Adolescence (10-19 years) is a unique and formative time. Multiple physical, emotional and social changes, including exposure to poverty, abuse, or violence, can make adolescents vulnerable to mental health problems. Promoting psychological well-being and protecting adolescents from adverse experiences and risk factors that may impact their potential to thrive are critical for their well-being during adolescence and for their physical and mental health in adulthood.
Mental health determinants
Adolescence is a crucial period for developing and maintaining social and emotional habits important for mental well-being. These include adopting healthy sleep patterns; taking regular exercise; developing coping, problem-solving, and interpersonal skills; and learning to manage emotions. Supportive environments in the family, at school and in the wider community are also important. An estimated 10-20% of adolescents globally experience mental health conditions, yet these remain underdiagnosed and undertreated(1).
Multiple factors determine mental health outcomes. The more risk factors adolescents are exposed to, the greater the potential impact on their mental health. Factors that can contribute to stress during adolescence include a desire for greater autonomy, pressure to conform with peers, exploration of sexual identity, and increased access to and use of technology. Media influence and gender norms can exacerbate the disparity between an adolescent’s lived reality and their perceptions or aspirations for the future. Other important determinants include the quality of their home life and relationships with peers. Violence (including harsh parenting and bullying) and socioeconomic problems are recognized risks to mental health. Children and adolescents are especially vulnerable to sexual violence, which has a clear association with detrimental mental health.

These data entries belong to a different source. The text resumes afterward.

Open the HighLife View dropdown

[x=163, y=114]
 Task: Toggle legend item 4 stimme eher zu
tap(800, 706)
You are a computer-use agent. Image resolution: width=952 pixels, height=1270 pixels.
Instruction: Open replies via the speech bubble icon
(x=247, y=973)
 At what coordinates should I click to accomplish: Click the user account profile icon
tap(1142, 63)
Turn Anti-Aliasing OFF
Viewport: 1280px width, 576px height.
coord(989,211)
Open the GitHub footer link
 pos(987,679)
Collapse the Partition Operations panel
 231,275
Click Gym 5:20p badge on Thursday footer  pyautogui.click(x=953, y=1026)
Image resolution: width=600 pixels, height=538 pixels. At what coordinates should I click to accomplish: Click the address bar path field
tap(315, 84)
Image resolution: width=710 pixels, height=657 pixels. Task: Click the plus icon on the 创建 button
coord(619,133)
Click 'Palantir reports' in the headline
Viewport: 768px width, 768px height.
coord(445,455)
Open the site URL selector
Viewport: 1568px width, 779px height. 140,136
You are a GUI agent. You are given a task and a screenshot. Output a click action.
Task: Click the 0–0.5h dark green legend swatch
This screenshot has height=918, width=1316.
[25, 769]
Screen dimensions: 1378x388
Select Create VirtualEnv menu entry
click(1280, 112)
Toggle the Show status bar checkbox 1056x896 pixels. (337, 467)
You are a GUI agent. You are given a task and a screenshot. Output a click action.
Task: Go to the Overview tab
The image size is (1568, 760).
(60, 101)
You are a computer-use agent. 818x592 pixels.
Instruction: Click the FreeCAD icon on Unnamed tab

Some adolescents are at greater risk of mental health conditions due to their living conditions, stigma, discrimination or exclusion, or lack of access to quality support and services. These include adolescents living in humanitarian and fragile settings; adolescents with chronic illness, autism spectrum disorder, an intellectual disability or other neurological condition; pregnant adolescents, adolescent parents, or those in early and/or forced marriages; orphans; and adolescents from minority ethnic or sexual backgrounds or other discriminated groups.
Adolescents with mental health conditions are in turn particularly vulnerable to social exclusion, discrimination, stigma (affecting readiness to seek help), educational difficulties, risk-taking behaviours, physical ill-health and human rights violations.
emerge during adolescence and young adulthood. Eating disorders affect females more commonly than males. Conditions such as anorexia nervosa, bulimia nervosa and binge eating disorder are characterised by harmful eating behaviours such as restricting calories or binge eating. Eating disorders are detrimental to health and often co-exist with depression, anxiety and/or substance misuse.
Conditions that include symptoms of psychosis most commonly emerge in late adolescence or early adulthood. Symptoms can include hallucinations or delusions. These experiences can impair an adolescent’s ability to participate in daily life and education and often lead to stigma or human rights violations.
Suicide and self-harm
An estimated 62 000 adolescents died in 2016 as a result of self-harm. Suicide is the third leading cause of death in older adolescents (15-19 years). Nearly 90% of the world’s adolescents live in low-or middle-income countries and more than 90% of adolescent suicides are among adolescents living in those countries. Risk factors for suicide are multifaceted, including harmful use of alcohol, abuse in childhood, stigma against help-seeking, barriers to accessing care and access to means. Communication through digital media about suicidal behaviour is an emerging concern for this age group.
Many risk-taking behaviours for health, such as substance use or sexual risk taking, start during adolescence. Risk-taking behaviours can be both an unhelpful strategy to cope with poor mental health and can severely impact an adolescent’s mental and physical well-being.
Worldwide, the prevalence of heavy episodic drinking among adolescents aged 15-19 years was 13.6% in 2016, with males most at risk.
The use of tobacco and cannabis are additional concerns. Cannabis is the most widely used drug among young people with about 4.7% of 15-16-years-olds using it at least once in 2018. Many adult smokers have their first cigarette prior to the age of 18 years.
Perpetration of violence is a risk-taking behaviour that can increase the likelihood of low educational attainment, injury, involvement with crime or death. Interpersonal violence was ranked the second leading cause of death of older adolescent boys in 2016.
Promotion and prevention
Mental health promotion and prevention interventions aim to strengthen an individual’s capacity to regulate emotions, enhance alternatives to risk-taking behaviours, build resilience for difficult situations and adversities, and promote supportive social environments and social networks.
These programmes require a multilevel approach with varied delivery platforms – for example, digital media, health or social care settings, schools or the community, and varied strategies to reach adolescents, particularly the most vulnerable.
Early detection and treatment
It is crucial to address the needs of adolescents with defined mental health conditions. Avoiding institutionalization and over-medicalization, prioritizing nonpharmacological approaches, and respecting the rights of children in line with the United Nations Convention on the Rights of the Child and other human rights instruments are key for adolescents. WHO’s mental health Gap Action Programme (mhGAP) provides evidence-based guidelines for non-specialists to enable them to better identify and support priority mental health conditions in lower-resourced settings.